Tony Cripps, Ovum
Mobile World Congress, 2010, BARCELONA, SPAIN: The Wholesale Applications Community (WAC) – founded by 24 of the leading global mobile telcos and supported by the GSMA and handset OEMs Samsung, Sony Ericsson and LG – has tasked itself with the job of uniting the developer communities of its members and building a wholesale ecosystem for mobile application developers, offering a single point of entry and ease of distribution to a total user base of over 3 billion customers.
On the face of it, the logic of WAC seems clear. Most of those 3 billion subscribers are currently denied participation in the rich man’s game of downloading custom-built apps onto high-end handsets, and even converting a small proportion of that number into downloads could reap benefits for operators and developers alike.

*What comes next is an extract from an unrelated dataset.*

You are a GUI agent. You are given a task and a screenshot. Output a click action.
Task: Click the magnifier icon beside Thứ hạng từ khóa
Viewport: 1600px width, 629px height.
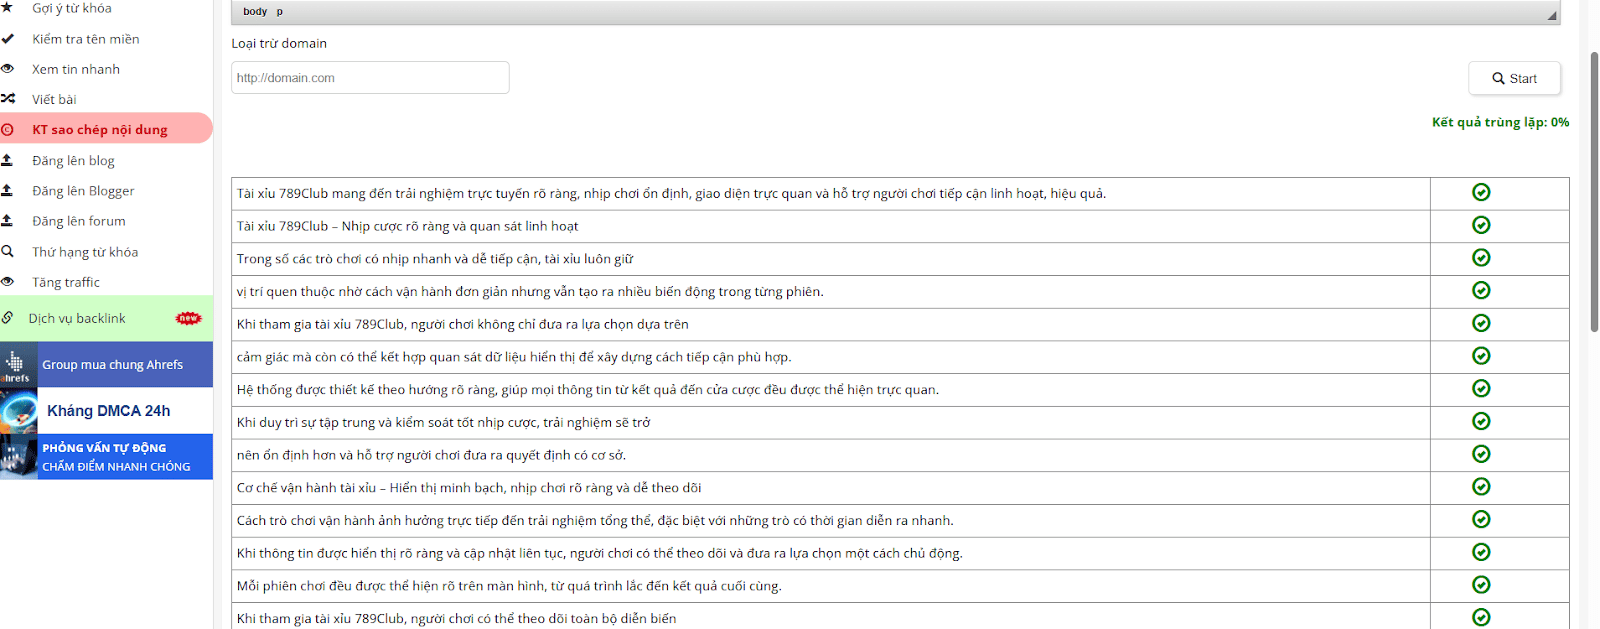[7, 252]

However, the question marks over whether it can achieve its goals are sizable. The initiative is dependent, at least initially, on the JIL and OMTP BONDI stacks for its device-side application environment. A common cry in the early days of WAP was “Where are the phones?” A similar issue arises here. Even when JIL- and BONDI-compliant devices hit the market in large enough numbers to overcome this shortfall, will the developers actually care?
To succeed, the WAC operators will have to overcome the sometimes considerable prejudice that developers have towards operator-driven developer communities –for reasons of perceived equitableness, visibility, (in)competence in software matters and various other factors. If the 24 operator members of the WAC can overcome those misgivings, they will deserve to bathe in that glory.